===== GIVEN PASSAGE =====
Notes & Letters
1. Scrumptious as it was, July’s DEALicious Meals package didn’t taste right to everyone. First Last, a commenter on desertcompanion.vegas, for instance. “I’m getting so sick of every single restaurant/meal article/review full of dead animal meals,” he or she wrote furiously. “Oh, every once in a while you’ll throw in something plant-based, but that’s one out of 20-plus listings on average.” And make no mistake, First Last has achieved peak meat fatigue: “It’s getting to the point that if I see food on the cover, I don’t even bother reading the issue and just recycle it.” (Did you at least read the profile of the Tomato Lady first?)
Before we could chamber a rebuttal, another commenter, RealityCheck, jumped to Desert Companion’s defense by busting out some foodie math: “Of 38 places listed here: 10 mention only meatless dishes; 4 mention both meat & meatless dishes; 24 mention only meat dishes = 37 percent of the listings give those who skip meat an option ... a far higher percentage than those of the population who eat meatless.” RealityCheck had more to say — some combination of the words “angry,” “self-important” and “vegetarians” — but we’ll let that pass and merely direct First Last and other like-minded readers to page 70. That’s where you can find a conversation between Staff Writer Heidi Kyser (a vegetarian) and Deputy Editor Scott Dickensheets (“mmm, charred flesh”) as they appraise the offerings at the Downtown vegan eatery VegeNation. Spoiler alert: Dickensheets swoons. Trigger warning: You’ll encounter the phrase “balls of meat.”
===== ENTRIES PROVIDED =====
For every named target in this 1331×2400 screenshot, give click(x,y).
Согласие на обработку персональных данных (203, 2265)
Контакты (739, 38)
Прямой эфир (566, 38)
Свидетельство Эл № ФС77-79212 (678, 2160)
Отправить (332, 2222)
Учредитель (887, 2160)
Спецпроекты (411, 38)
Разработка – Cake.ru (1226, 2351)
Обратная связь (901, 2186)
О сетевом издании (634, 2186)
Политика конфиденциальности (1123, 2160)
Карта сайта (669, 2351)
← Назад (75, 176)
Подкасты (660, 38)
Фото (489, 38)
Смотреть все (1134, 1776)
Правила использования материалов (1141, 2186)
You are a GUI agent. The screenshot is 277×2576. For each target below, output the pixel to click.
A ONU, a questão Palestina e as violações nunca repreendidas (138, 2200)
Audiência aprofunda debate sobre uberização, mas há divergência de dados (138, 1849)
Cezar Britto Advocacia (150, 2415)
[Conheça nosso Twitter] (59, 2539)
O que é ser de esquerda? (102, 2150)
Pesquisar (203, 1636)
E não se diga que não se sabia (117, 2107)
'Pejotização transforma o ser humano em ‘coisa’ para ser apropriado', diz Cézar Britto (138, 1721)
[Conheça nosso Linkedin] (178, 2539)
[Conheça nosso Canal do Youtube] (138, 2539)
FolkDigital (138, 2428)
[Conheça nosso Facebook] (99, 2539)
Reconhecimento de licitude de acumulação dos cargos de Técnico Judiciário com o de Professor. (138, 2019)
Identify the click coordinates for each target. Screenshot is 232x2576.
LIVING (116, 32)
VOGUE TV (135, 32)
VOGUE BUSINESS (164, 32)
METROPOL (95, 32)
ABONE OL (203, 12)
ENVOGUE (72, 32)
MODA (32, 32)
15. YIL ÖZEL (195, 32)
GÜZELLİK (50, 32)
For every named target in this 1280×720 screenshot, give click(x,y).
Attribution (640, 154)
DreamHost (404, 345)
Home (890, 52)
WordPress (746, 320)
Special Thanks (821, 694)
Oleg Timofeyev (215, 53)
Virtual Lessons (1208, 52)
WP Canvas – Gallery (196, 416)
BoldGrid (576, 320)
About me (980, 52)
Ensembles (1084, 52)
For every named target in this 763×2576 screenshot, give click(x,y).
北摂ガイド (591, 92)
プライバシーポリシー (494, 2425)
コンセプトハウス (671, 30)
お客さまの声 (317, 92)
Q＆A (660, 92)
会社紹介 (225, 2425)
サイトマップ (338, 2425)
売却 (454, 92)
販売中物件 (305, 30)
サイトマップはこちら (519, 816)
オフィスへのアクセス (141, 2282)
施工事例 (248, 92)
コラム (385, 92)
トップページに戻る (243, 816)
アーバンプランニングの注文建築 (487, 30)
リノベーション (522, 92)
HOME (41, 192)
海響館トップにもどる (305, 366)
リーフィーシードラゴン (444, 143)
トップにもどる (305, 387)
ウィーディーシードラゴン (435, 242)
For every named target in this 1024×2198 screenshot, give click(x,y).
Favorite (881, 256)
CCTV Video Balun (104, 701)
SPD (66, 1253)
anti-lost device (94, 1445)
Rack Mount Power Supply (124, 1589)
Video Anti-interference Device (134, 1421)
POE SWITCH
=====
EXERCISE INSTRUCTIONS - Could you give the Notes & Letters passage again, starting at "Notes & Letters" and ending at "Tomato Lady first?)", with "commenter" switched to "reader"?

RESULT OF THIS EXERCISE -
Notes & Letters
1. Scrumptious as it was, July’s DEALicious Meals package didn’t taste right to everyone. First Last, a reader on desertcompanion.vegas, for instance. “I’m getting so sick of every single restaurant/meal article/review full of dead animal meals,” he or she wrote furiously. “Oh, every once in a while you’ll throw in something plant-based, but that’s one out of 20-plus listings on average.” And make no mistake, First Last has achieved peak meat fatigue: “It’s getting to the point that if I see food on the cover, I don’t even bother reading the issue and just recycle it.” (Did you at least read the profile of the Tomato Lady first?)